Mi abbassa le mani dal viso e afferrandomi il mento e mi costringe a guardarlo.

«Dici che sono fortunato ad averti qui? Abbiamo anche i capelli dello stesso colore. Si dice siano rari». Mi prende una ciocca e se la arriccia intorno a due dita.

«Lasciami andare. Non ti curerò se non lo farai».

«Oh si invece. Nella mia tenda comando io». Mi lascia andare i capelli per togliersi dalla cintura uno strano aggeggio di metallo e lo posa sull'angolo del tavolo. «E non mi faccio ricattare da nessuno».

«Lasciami» gli ordino con rabbia.

«Zen cos'è questo baccano? Io ed Ygus non riusciamo a finire la nostra partita a scacchi». I nostri sguardi si posano su chi ci ha bruscamente interrotto. Sulla soglia della tenda è apparso il piccolo uomo barbuto che avevo visto sul veliero a Landa. «Ah, non credevo fossi in compagnia». I lunghi baffi gli incorniciano il sorriso sornione.

«Spione, dillo che volevi dare un'occhiatina» gli dice aspro il ragazzo dai capelli rossi, per poi ridere di gusto. «Sei sempre il solito guardone Nash».

L'uomo basso continua a sorridere. «L'ultima volta mi hai lasciato tenerti compagnia».

«Ma quella sirena, come si chiamava? Non era nulla di che, potevo condividerla».

«Medea, Morfea, chi se lo ricorda» risponde l'uomo all'entrata, alzando le spalle, lasciando scorrere la tenda dietro di lui finché si richiude. «Dai Zen, potrei imparare e aiutarti a fabbricare i gioielli».

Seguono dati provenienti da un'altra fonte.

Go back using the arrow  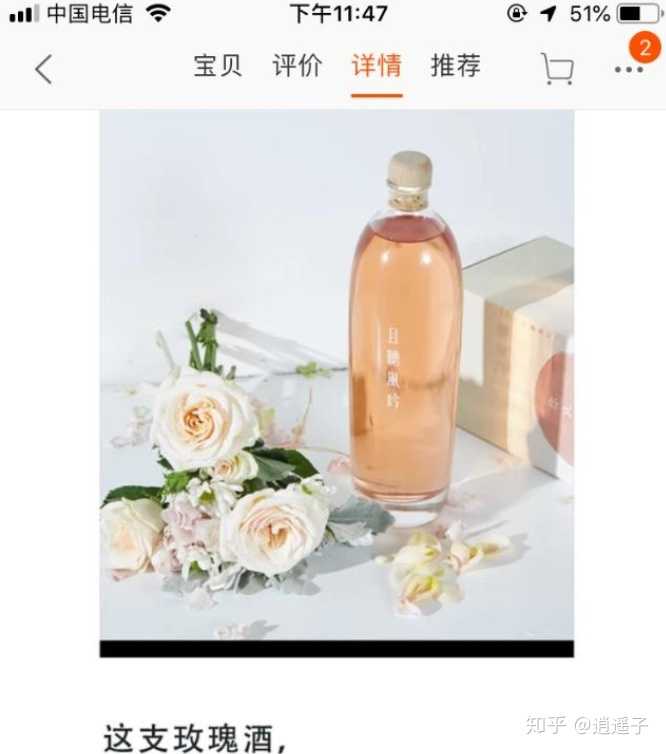pyautogui.click(x=43, y=69)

Ma il ragazzo scuote la testa. «Sparisci, forza e non voglio discutere. Ci hai già interrotto e poi guardala, ha le gambe. Volevo divertirmi in un altro modo con lei. Non so se mi spiego».

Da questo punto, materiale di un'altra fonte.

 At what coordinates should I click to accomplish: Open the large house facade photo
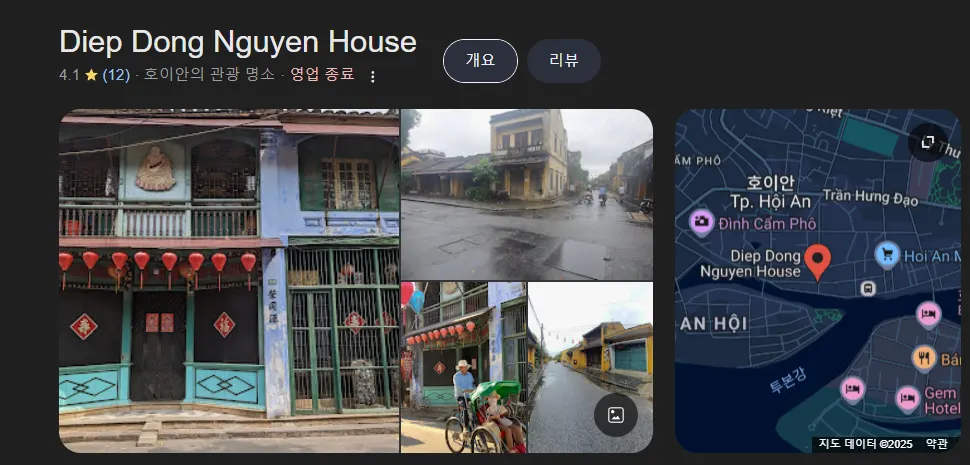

«Ma è la ragazzina prigioniera. Quella che dicono sia una strega» commenta guardandomi meglio e facendo qualche passo verso la branda.

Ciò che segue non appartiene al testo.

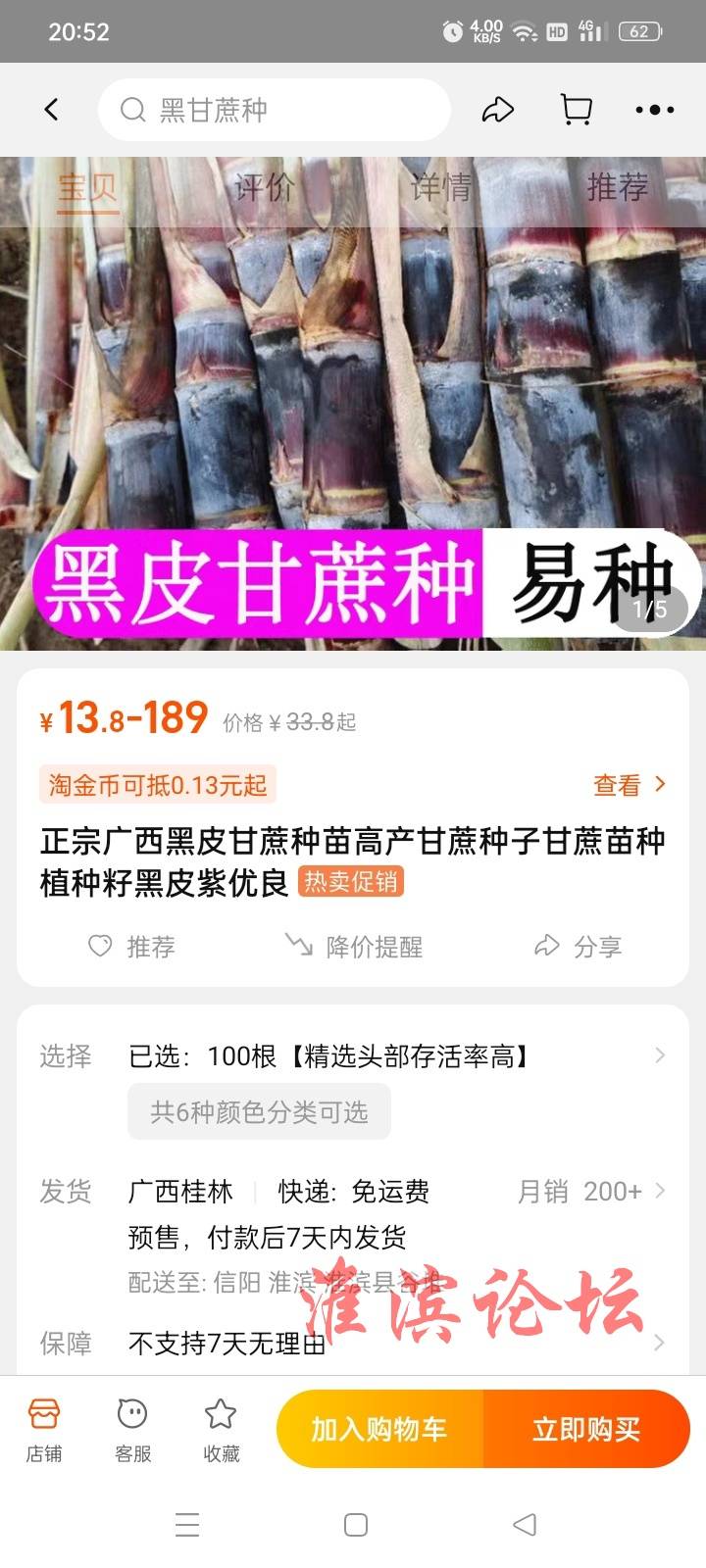Tap the search box with 黑甘蔗种
This screenshot has width=706, height=1568.
pyautogui.click(x=275, y=110)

«Ma bravo, ci sei arrivato!» lo rimprovera il ragazzo. «Adesso vai che ho poco tempo».       

Ma mentre il sorriso del nuovo arrivato scompare, la tenda si riapre di nuovo, creando un fascio di luce che ci sfiora i volti e illumina il chiarore filtrato dal tessuto della tenda.

«Thaos mi ha avvisato che Kalen è fuggito di nuovo. Barbarouge ha detto che dobbiamo andarlo tutti a cercare, finché non va lontano» fa capolino l'uomo riccioluto dagli occhi azzurri che voleva catturarmi e sovrasta l'uomo basso di almeno mezzo metro. Si aiuta a tenere la tenda aperta con il braccio e ha un'espressione preoccupata «Mi dispiace rovinarvi la festa».

«Ygus, riportala in cella» gli ordina il figlio del capitano indicandomi. Poi si abbassa al mio orecchio e sussurra «Sembra che io e te ci divertiremo più tardi».

Trattengo un sospiro di sollievo, ringraziando il pazzo maledetto per essere scappato al momento giusto. Mentre il rosso si solleva, facendo ondeggiare leggermente la branda sotto di me, lanciandomi un'ultima occhiata indecifrabile prima di recuperare la sua camicia da terra.